Given task — In the blog post below about things the writer wants to scream, what vehicle does the writer say cannot stop on a dime?

So, maybe my sense of humor isn't completely gone. When I read the prompt for today's Finish the Sentence Friday, I laughed. Quite hard.
"What I really want to scream out loud is..."
The perfect prompt for a curmudgeon.
Today I shall dump on you the myriad ways people have irritated me this past week.
I really want to scream "READ THE FREAKIN' SIGN!" when I go to drop off my recycling and find this:
That sign there... It says, "NOTICE RECYCLABLES ONLY NO TRASH NO DUMPING Violators will be prosecuted."
I say prosecute! This church very kindly collects tons of recycling for those of us who don't have roadside service. Each and every week, people leave things that are most certainly not recyclable. These people take advantage of the church's kindness, and they are going to ruin it for everybody.
I also really want to scream, "I DIDN'T DO ANYTHING WRONG!" to the bus driver who honked at me and gave me the dagger eyes. Well, I did yell it, but only my kids heard me. Someone needs to tell her that if she wants me to stop for her to let kids off the bus (which I really want to do! I am a rule follower!) she needs to give me time to do it. The entire time I was on that street facing her, she sat there with no lights on. A whole line of cars drove past her. Just as I came up even to the front of the bus, she threw on the yellow lights and within a nanosecond threw on the red. A 12-passenger van cannot stop on a dime, and a bus driver really should know that! If she would have turned the yellow lights on sooner, I totally would have stopped. I'm the one who should have been honking and giving dagger eyes.

Raw data —
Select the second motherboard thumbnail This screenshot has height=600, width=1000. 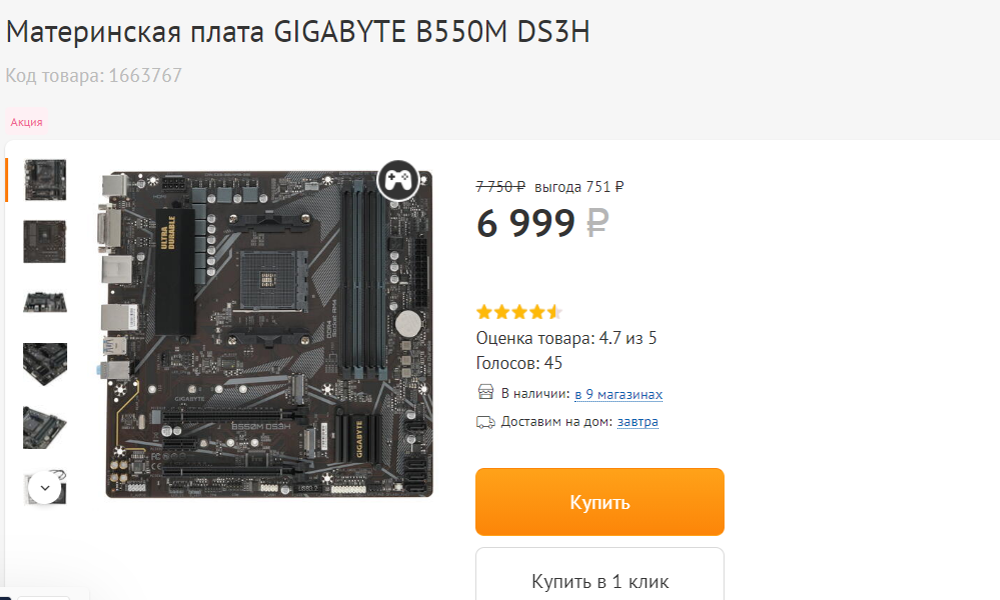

Result — A 12-passenger van.